◆ **Activities**:
1. According to the passage on HLH diagnosis, what is present within leukocytes in Chédiak-Higashi syndrome?
2. Reproduce the passage on HLH diagnosis from "2. HLH with" through "symptoms over time.".
3. State whether each statement agrees with the passage on HLH diagnosis. For each, answer yes or no and quote the deciding words exactly.
(a) Munc18-2 deficiency accounts for 20% of familial HLH cases.
(b) Syntaxin 11 deficiency accounts for 30% of familial HLH cases.
(c) Hair examination can help diagnose the conditions that combine HLH and abnormal pigmentation.

Diagnosis relies on the identification of the characteristic symptoms of HLH (fever, hepatosplenomegaly, edema, neurologic diseases, blood cytopenia, increased liver enzymes, hypofibrinogenemia, high triglyceride [hyperferritinemia] levels, elevated markers of T-cell activation, and hemophagocytic features in the bone marrow or cerebrospinal fluid). Functional assays of postactivation cytotoxic granule exocytosis (CD107 fluorescence at the cell membrane) can suggest genetically determined HLH. The conditions can be classified into three subsets:
1. Familial HLH with autosomal recessive inheritance, including perforin deficiency (30% of cases) that can be recognized by assessing intracellular perforin expression; Munc13-4 deficiency (30% of cases); syntaxin 11 deficiency (10% of cases); Munc18-2 deficiency (20% of cases); rare deficiencies in FAAP24 and RHOG; and a few residual cases that lack a known molecular defect.
2. HLH with partial albinism. Three conditions combine HLH and abnormal pigmentation, where hair examination can help in the diagnosis: Chédiak-Higashi syndrome, Griscelli syndrome, and Hermansky-Pudlak syndrome type II. Chédiak-Higashi syndrome is also characterized by the presence of giant lysosomes within leukocytes, in addition to a primary neurologic disorder with slow progression of symptoms over time.

◆ **Supplied data**:
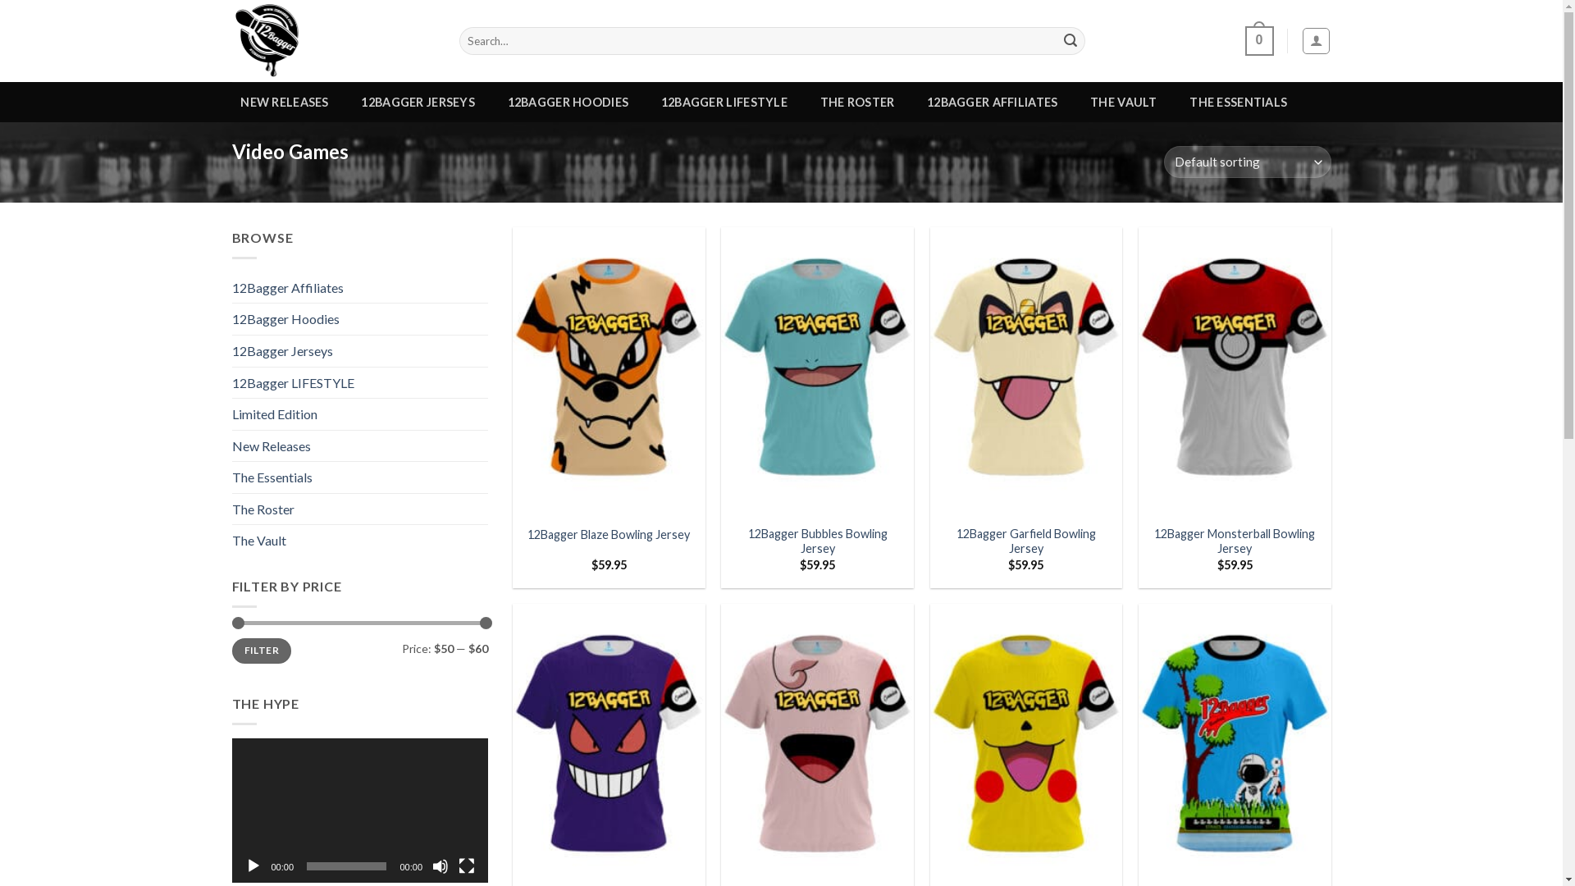 The height and width of the screenshot is (886, 1575). I want to click on 'Mute', so click(432, 866).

◆ **Answer section**:
1. Giant lysosomes.

2.
2. HLH with partial albinism. Three conditions combine HLH and abnormal pigmentation, where hair examination can help in the diagnosis: Chédiak-Higashi syndrome, Griscelli syndrome, and Hermansky-Pudlak syndrome type II. Chédiak-Higashi syndrome is also characterized by the presence of giant lysosomes within leukocytes, in addition to a primary neurologic disorder with slow progression of symptoms over time.

3.
(a) Yes: "Munc18-2 deficiency (20% of cases)"
(b) No: "syntaxin 11 deficiency (10% of cases)"
(c) Yes: "where hair examination can help in the diagnosis"